Single by Ayumi Hamasaki

from the album I am...
- Released: March 7, 2001
- Genre: Pop rock; alternative rock;
- Length: 50:52
- Label: Avex Trax
- Songwriters: Ayumi Hamasaki (lyrics) CREA (music)
- Producer: Max Matsuura

Ayumi Hamasaki singles chronology
| "Evolution" (2001) | "Never Ever" (2001) | "Endless Sorrow" (2001) |

Promotional Video
- "Never Ever" on YouTube

= Never Ever (Ayumi Hamasaki song) =

"Never Ever" is the twenty-first single by Ayumi Hamasaki, released on March 7, 2001. This is her third single in a row to be composed by herself.
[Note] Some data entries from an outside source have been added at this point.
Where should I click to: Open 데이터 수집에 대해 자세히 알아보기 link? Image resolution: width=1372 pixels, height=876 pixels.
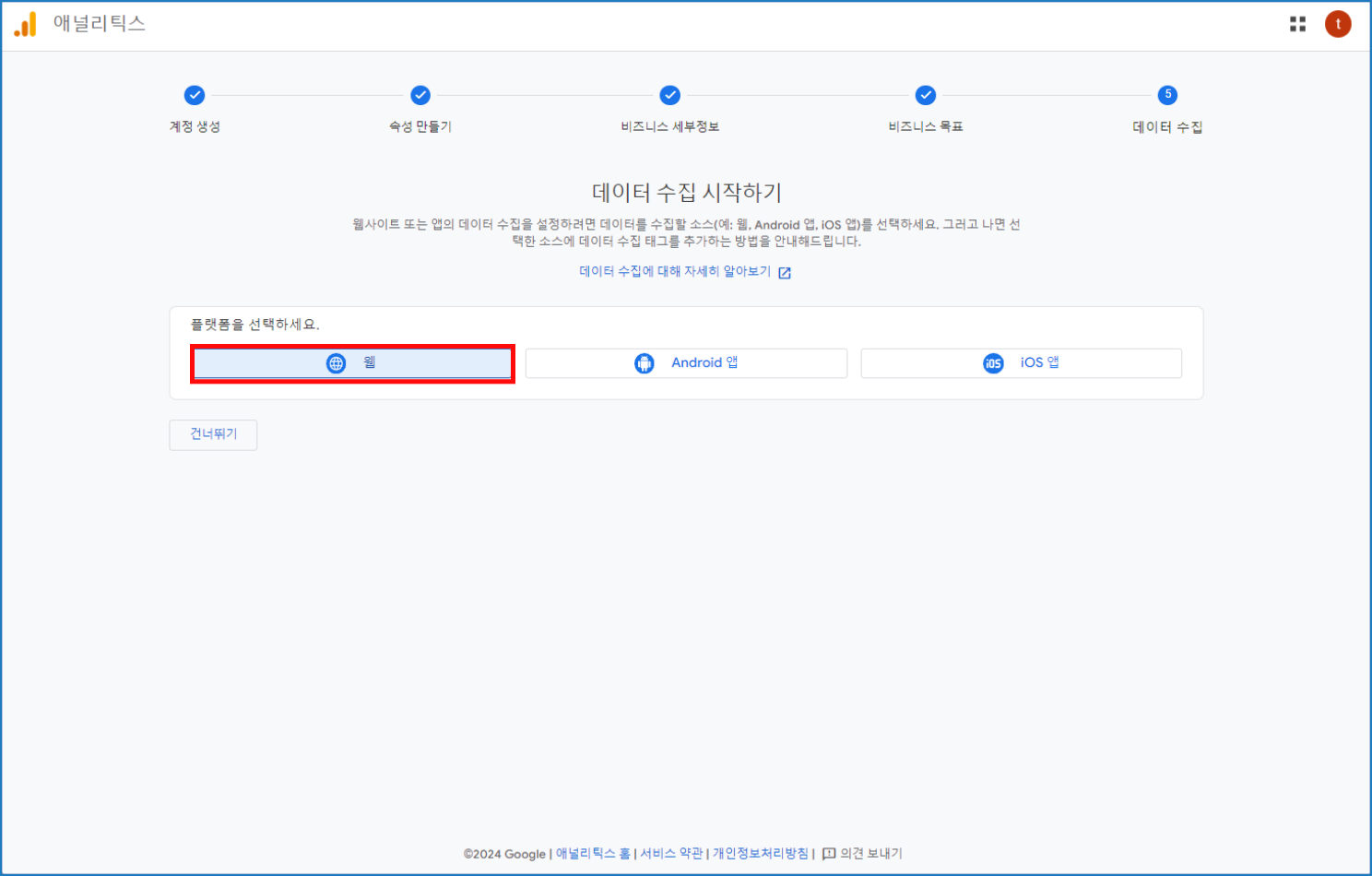click(x=675, y=272)
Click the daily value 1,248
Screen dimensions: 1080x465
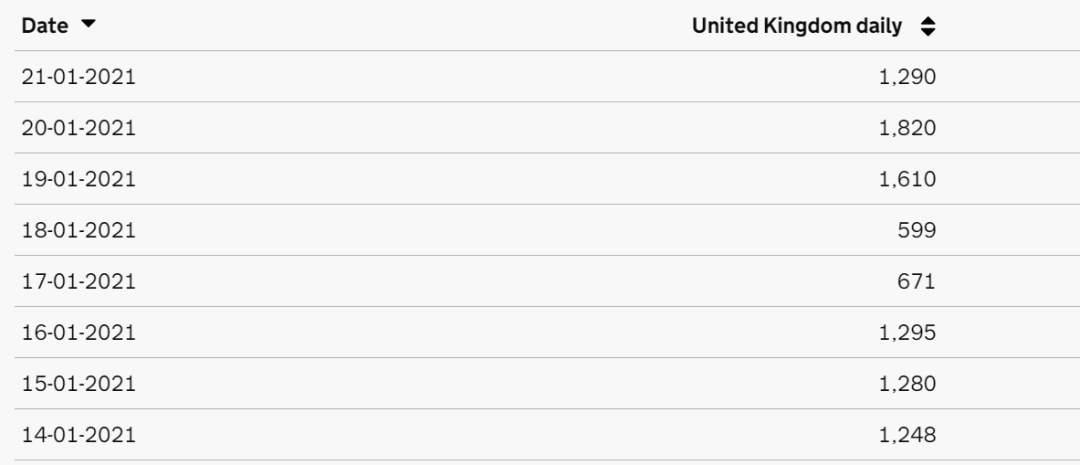click(x=909, y=434)
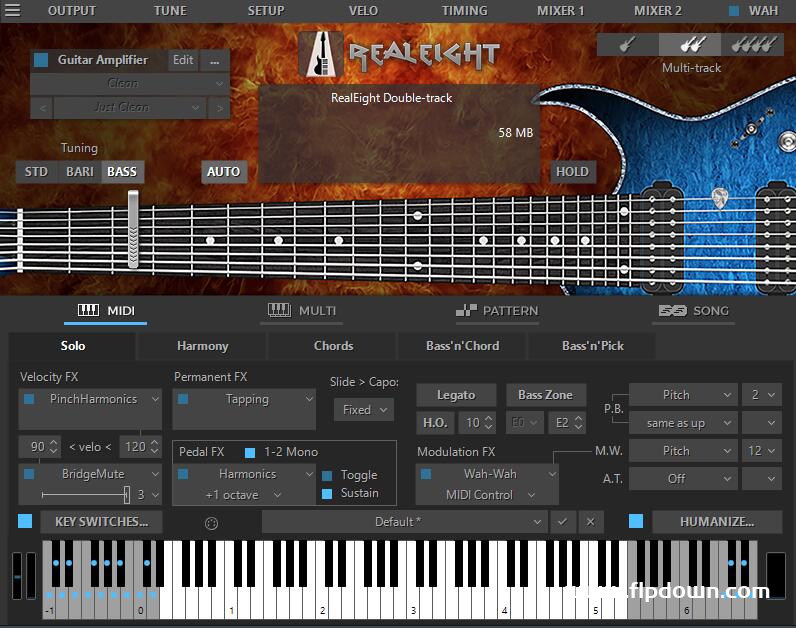The image size is (796, 628).
Task: Open the Fixed slide capo dropdown
Action: point(363,410)
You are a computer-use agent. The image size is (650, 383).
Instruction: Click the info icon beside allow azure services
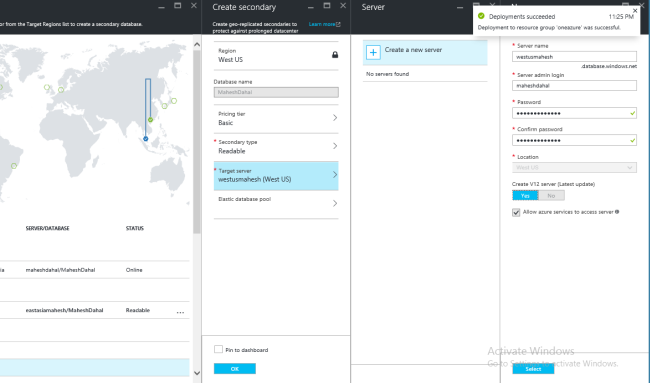click(617, 212)
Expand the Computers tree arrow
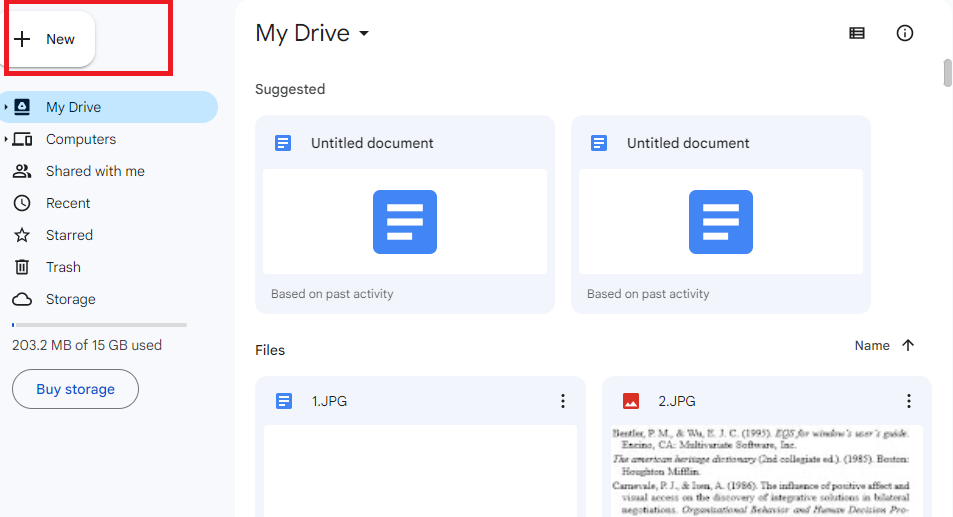Image resolution: width=953 pixels, height=517 pixels. (6, 139)
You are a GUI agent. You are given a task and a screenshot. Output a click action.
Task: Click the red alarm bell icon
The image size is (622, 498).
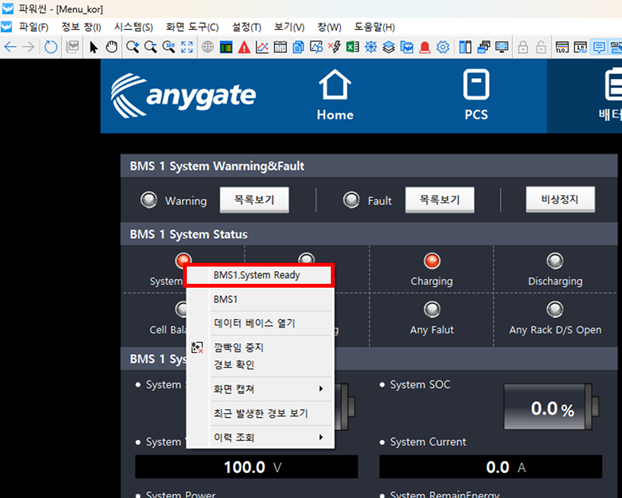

In mid-October 2007, the third track on this single "Seasons (H-H Remix)", six and a half years after its release, appeared as the third most downloaded song in Japan for that time, according to mu-mo.

== Information ==
"Never Ever" was released only three weeks before her first compilation album, A Best. Like the latter album, she was forced by her record label, avex, to release this single. Although she had already incorporated pop-rock music in her work, this song is considered as her first real attempt to pop-rock music.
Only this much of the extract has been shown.